I have my favourite milongas, and my favourite followers in them. Go to the same milongas often enough, and you get known. Getting known gets you dances. (At most milongas, leaders are also in the fortunate position of being out-numbered by followers, which gets me dances above my pay-grade, but Tango Terra is actually usually very well-balanced.)

‘Favourite followers’ tends to mean a few different things for me. One, they really enjoy slow, simple dance. Two, they have a lot of presence in the embrace. Three, they fully play their own part in expressing the music and the slow-motion world we’re enjoying – like those lingering ochos and leisurely step-overs from paradas. (Liking them as people helps too, of course, but I do have a few with whom I’ve never had a conversation.)

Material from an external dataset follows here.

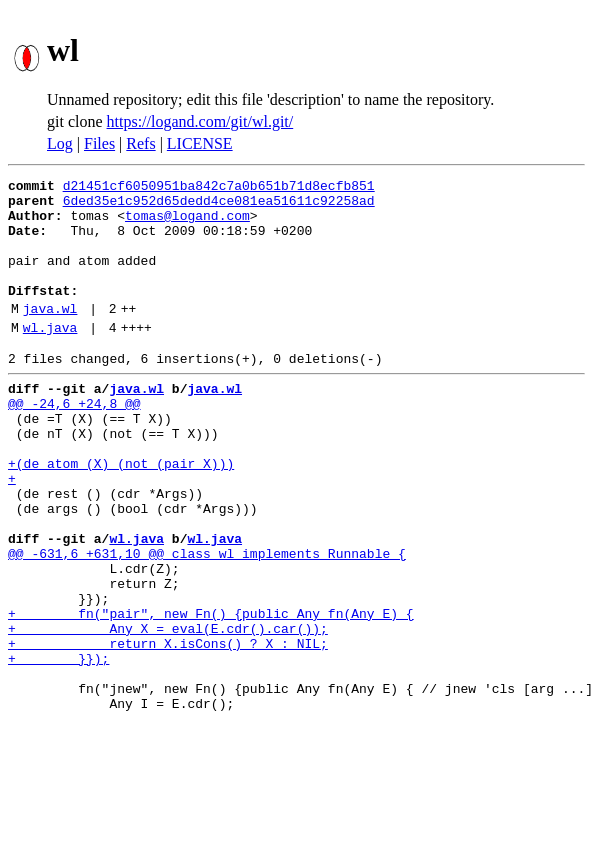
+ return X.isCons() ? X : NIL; (168, 730)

That’s, then, a compatibility thing. I love to dance with followers who love the same things I do: a comfortable embrace, leisurely dance, simplicity, musicality, and a complete indifference to anything that doesn’t work out. And so they in turn love to dance with me.

But I’ve never made the mistake of believing my own PR. I know the mutual warmth and enthusiasm expressed is about compatibility, not because I’m an amazing dancer. I’m a good dancer for people who like my kind of dance and who are mostly at a level where my technique seems decent – as well as for better dancers who value mutually-satisfying style above pure ability.

Some kind of magic

But tonight, something new happened. In addition to my favourite followers, I was getting very focused miradas from lots of followers I didn’t recognise. Way more than I could possibly accept.

I don’t think that was due to any imbalance between leaders and followers – the times when almost everyone was on the dance floor, there didn’t appear to be many spare followers or leaders.

I got three clues. One friend said she’d been watching me dance on Tuesday, and my footwork looked really neat. That came as a great surprise to me, as I’ve always felt it was something that was rather messy unless I consciously focus on it – which I don’t, much, in milongas. But I have been working on it in lessons and practicas, so it seems the work is paying off.

Another follower tonight said my previous follower had a dreamy smile on her face as we came past. I smiled at that myself, remembering early dances with Steph where she would frown a lot at whatever I was getting wrong at the time – and I’d have to point out she wasn’t exactly helping my tango reputation! I gave her strict instructions that she was to look blissful at all times, even if I was treading on her toes at the time.

Another follower said I’d been recommended by her friend.

The likelihood is that this is all perfectly prosaic. I’m finally getting my feet roughly where they belong. My favourite followers smile when they dance with me because we’re compatible dancers. And followers who like my style of dance recommend me to friends with similar tastes. No actual magic required. But I don’t care: it still felt magical!

A few other notes

I danced with a friend from the class, and we actually ended up doing the same quarter-speed dance I’d done in the exercise at the start of the lesson! It was a really lovely dance, despite occasional wobbles.

The real test of a lead is always leading something with a follower who doesn’t know the steps. A friend couldn’t make the last couple of classes, so didn’t know the contra-giro part at all, but I was able to lead it and she was able to follow it perfectly fluidly. I also led it with a couple of other followers who weren’t in the class, and with them too it worked beautifully. This is now part of my milonga vocabulary, so one of my bullet points got de-italicised tonight.

Finally, I risked truly improvised steps in two tandas. One milonga that was so fast I had two options: do the 6-step pattern the whole time, or take my life in my hands and make stuff up at milonga speeds. The latter had worked once before, in BsAs, and it did again tonight.

I also tried it in a faster tango tanda. There were a couple of bumps, but was 98% successful.

This is all so good, the tango gods must surely be preparing me for a fall – literal or otherwise. I’m already tempting them with a brand new milonga tomorrow: The Mercer. Perhaps that will be another Carablanca, where I won’t even want to dance. If so, there will be no complaints from me: it will be followed (after my next private) by Sunday’s Tango Terra!